Abstract

Background: Stroke registries are established with the primary goal of improving health care quality and performance improvement through increased adherence to evidenced based guideline recommendations. As a Joint Commission certified organization, the Comprehensive Stroke Center uses the American Heart Association’s Get With The Guidelines® (GWTG) stroke patient management tool to collect performance improvement data on patients admitted with a principle diagnosis of stroke. Data abstraction is laborious and time consuming which requires manual entry by multiple clinicians. Therefore, we developed an automated internal stroke database to improve efficiency and augment accuracy. Methods: We collaborated with software engineers and EPIC report writers to create an innovative stroke database with the capability to extract data from an Electronic Health Record (EHR) for upload to GWTG. The clinicians identified data elements for automation in the EHR. Based on final ICD-10 coding the report writer retrieved end-user data, which were organized into tables and sent to the software engineer. These variables were processed to match GWTG specifications and then presented to clinicians in the user interface for validation. Next, a CSV file was generated and uploaded to GWTG, where the remaining data was entered.

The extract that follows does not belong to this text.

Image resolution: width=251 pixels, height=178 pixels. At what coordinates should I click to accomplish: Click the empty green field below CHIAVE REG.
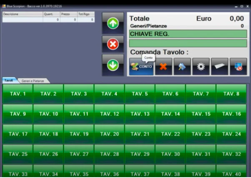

Results: The case completion time was reduced from 45 minutes to one hour to an average of 25 minutes (median 23 minutes), thus achieving our primary goal. Due to the variance in the number of required data elements based on diagnosis and patient specific variables, we aggregated the data elements, automated versus required, and calculated an automation rate of 54%. Approximately half of the 414 fields required in GWTG have the potential for automation, and we continue to strive toward this goal. Due to the complexity of GWTG questions and the way data is captured in the EHR, some data elements require manual entry. Conclusions: An automated stroke registry has the potential to enhance efficiency and limit the opportunity for human error. By minimizing the clinicians’ data entry tasks to those of higher-level data abstraction, there is more time for performance improvement.